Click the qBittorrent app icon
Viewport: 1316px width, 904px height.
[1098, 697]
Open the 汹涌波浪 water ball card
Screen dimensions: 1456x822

****************************************

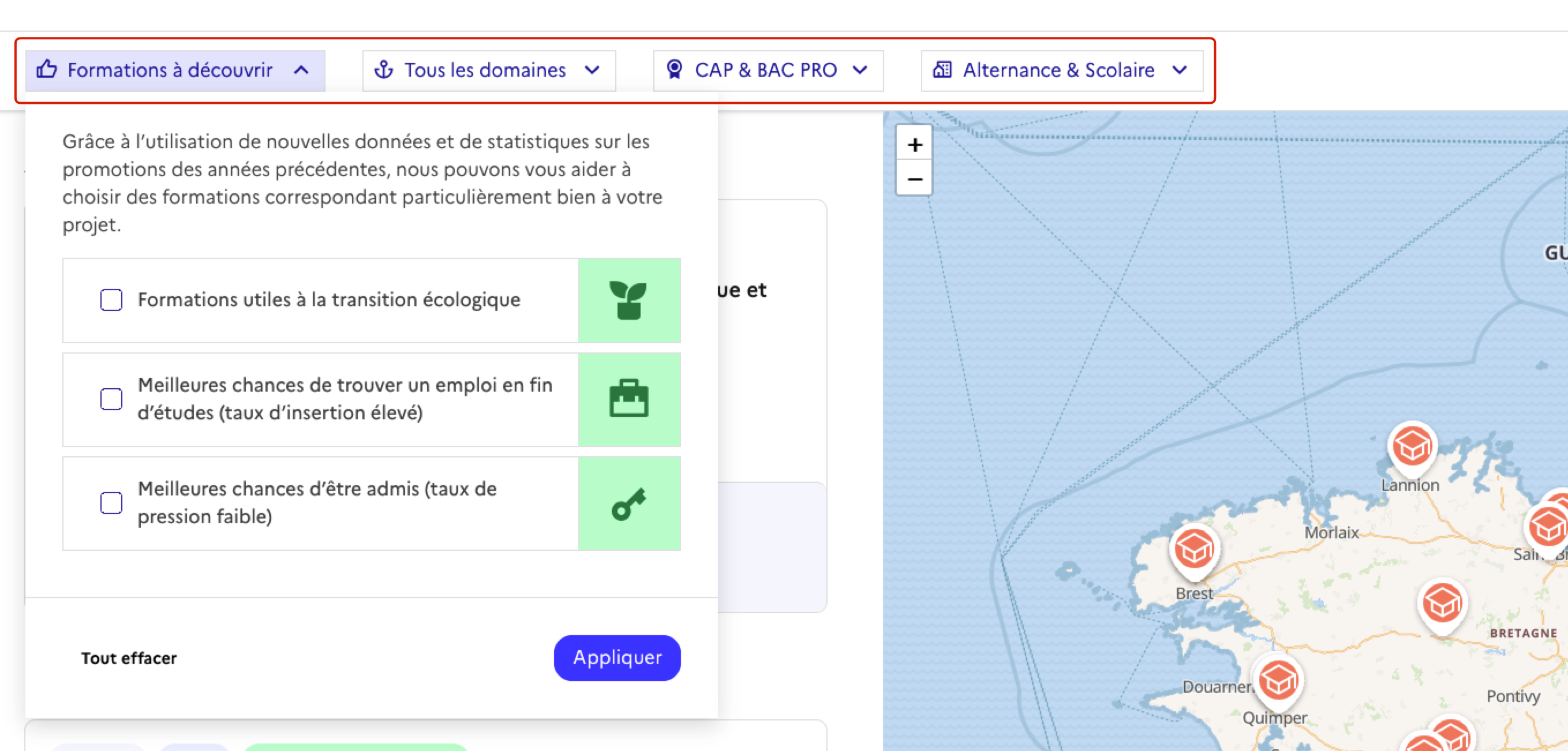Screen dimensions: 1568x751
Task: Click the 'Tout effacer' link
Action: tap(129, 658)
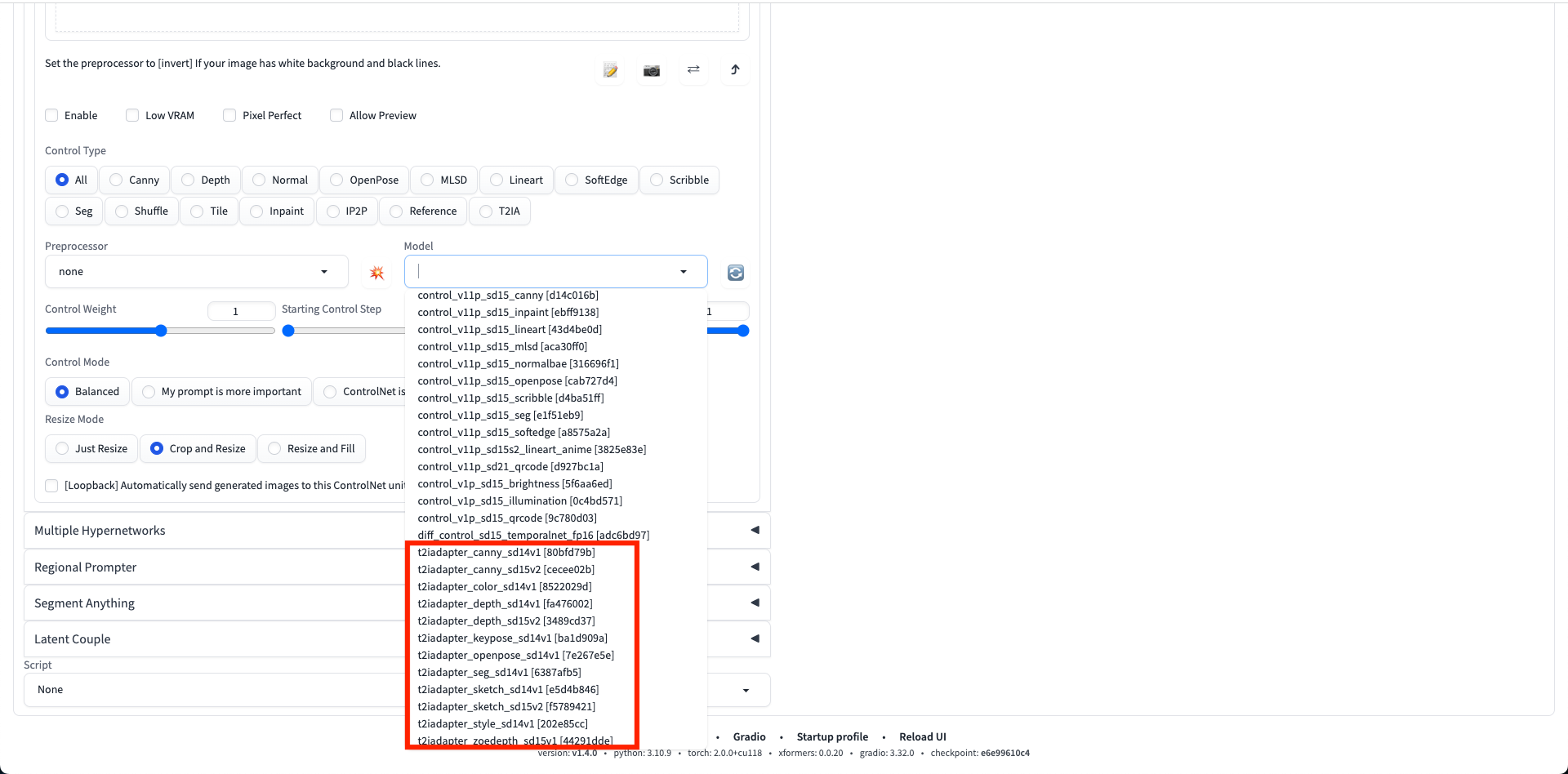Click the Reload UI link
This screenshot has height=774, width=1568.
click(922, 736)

****************************************

_YOUR ASSIGNMENT:_ The output should be exactly the lines above from the line containing "Viewport: 1316px width, 904px height." to the line containing "Screen dimensions: 1456x822", inclusive, with no other lines.

_ANSWER SPACE:_
Viewport: 1316px width, 904px height.
[1098, 697]
Open the 汹涌波浪 water ball card
Screen dimensions: 1456x822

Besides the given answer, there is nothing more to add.